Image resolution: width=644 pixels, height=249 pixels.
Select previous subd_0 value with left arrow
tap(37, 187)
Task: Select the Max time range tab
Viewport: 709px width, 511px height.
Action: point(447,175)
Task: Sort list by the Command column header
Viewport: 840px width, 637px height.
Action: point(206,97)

....................

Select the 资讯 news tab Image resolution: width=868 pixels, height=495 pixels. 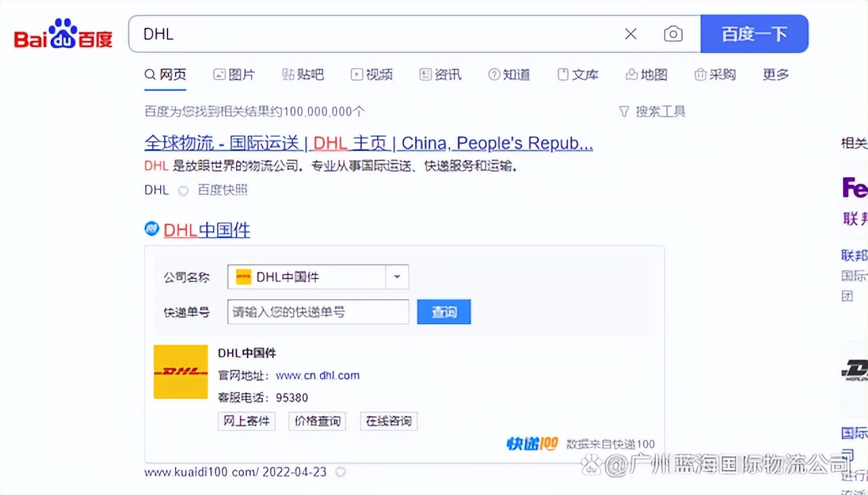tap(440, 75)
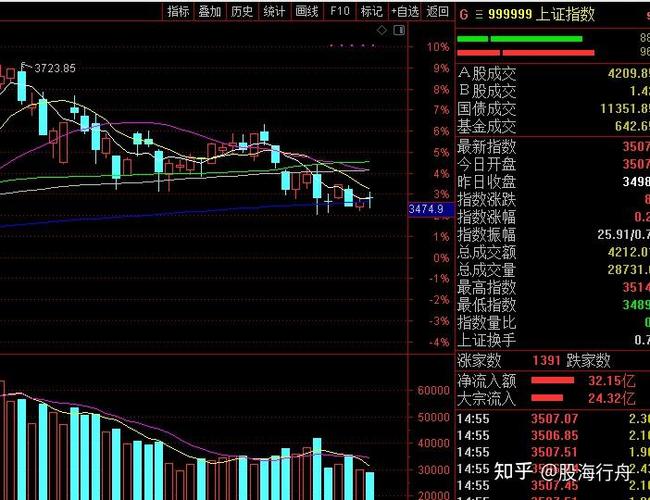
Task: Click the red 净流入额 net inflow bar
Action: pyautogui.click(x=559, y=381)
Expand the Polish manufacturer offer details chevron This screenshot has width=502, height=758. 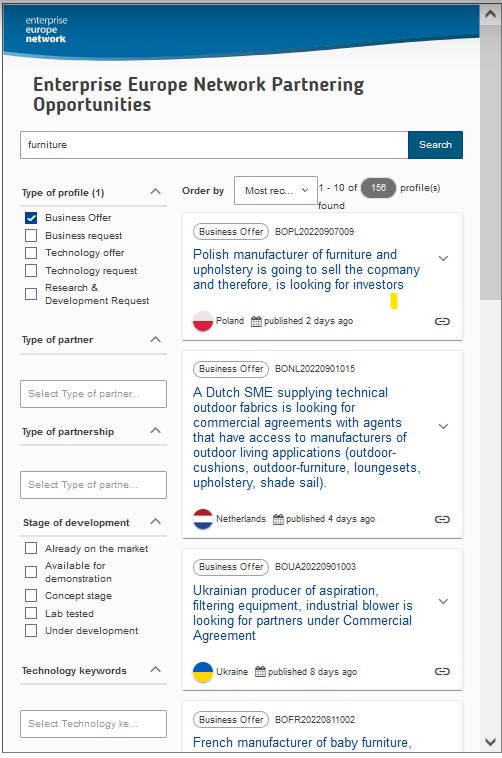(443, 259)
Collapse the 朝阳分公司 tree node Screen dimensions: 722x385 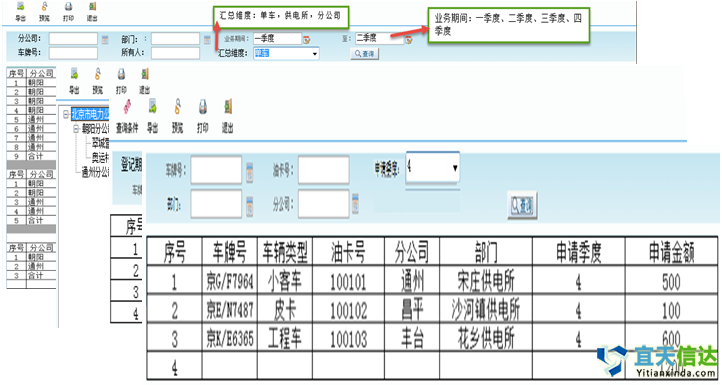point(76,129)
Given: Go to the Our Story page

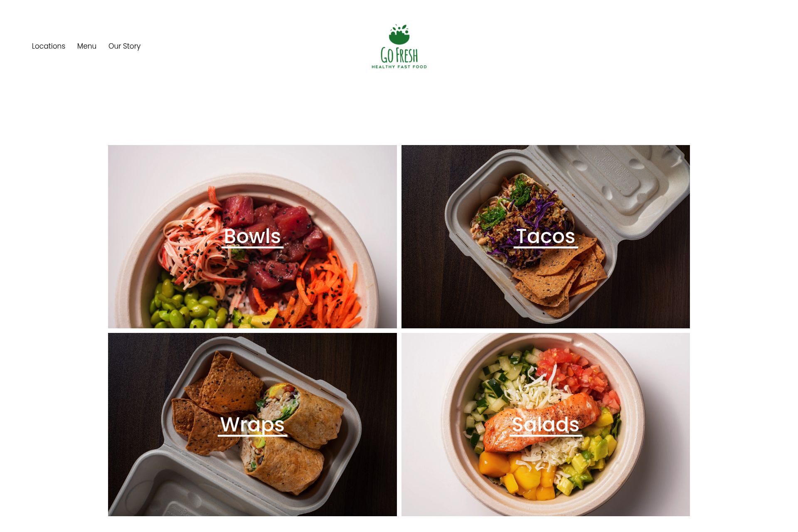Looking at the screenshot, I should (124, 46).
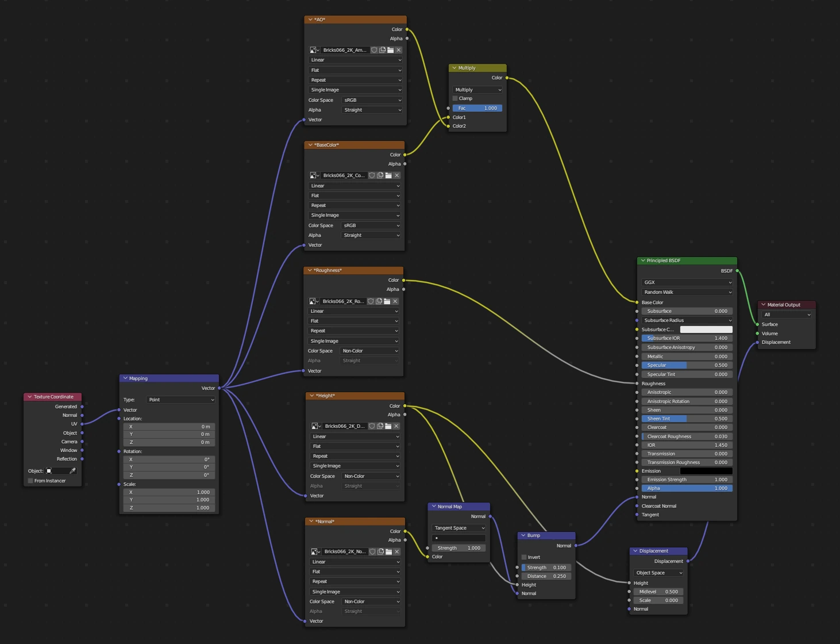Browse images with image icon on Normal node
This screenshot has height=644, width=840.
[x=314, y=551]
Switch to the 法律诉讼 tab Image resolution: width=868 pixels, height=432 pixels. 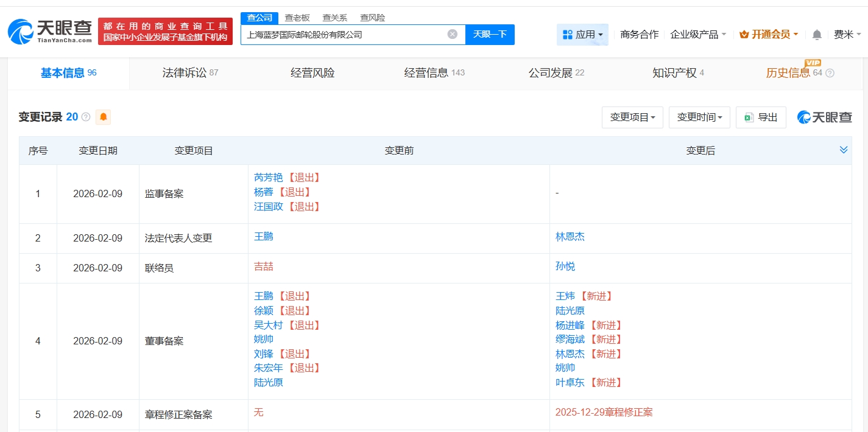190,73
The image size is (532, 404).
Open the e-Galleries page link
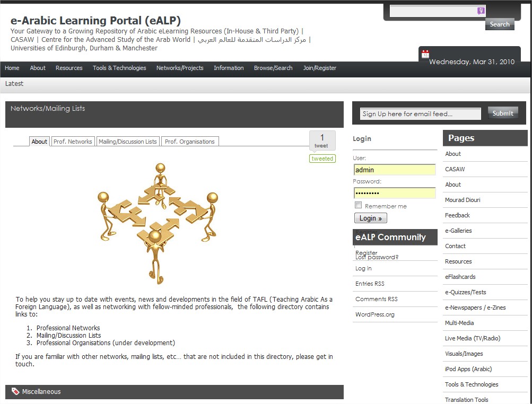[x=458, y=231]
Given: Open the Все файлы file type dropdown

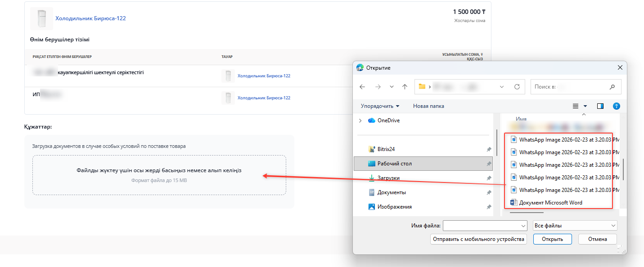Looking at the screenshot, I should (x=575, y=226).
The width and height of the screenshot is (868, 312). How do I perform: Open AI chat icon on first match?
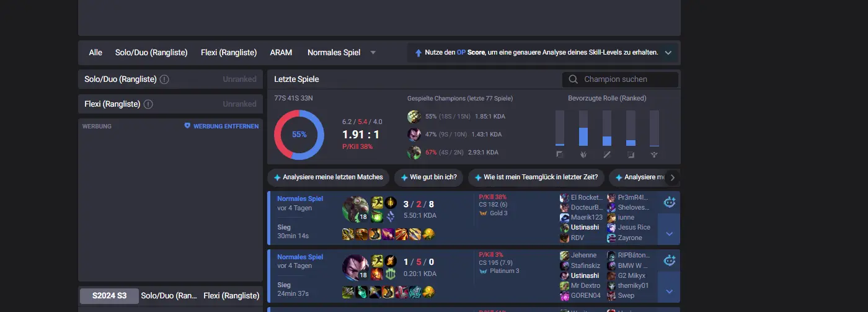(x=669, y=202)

....................

• **WORK INSTRUCTION**: The lines above, starting at the one with "Image resolution: width=644" and ending at the one with "Task: Sort list by the Command column header", are the only ones to return, exactly as written.

• **YOUR RESPONSE**:
Image resolution: width=644 pixels, height=249 pixels.
Select previous subd_0 value with left arrow
tap(37, 187)
Task: Select the Max time range tab
Viewport: 709px width, 511px height.
Action: point(447,175)
Task: Sort list by the Command column header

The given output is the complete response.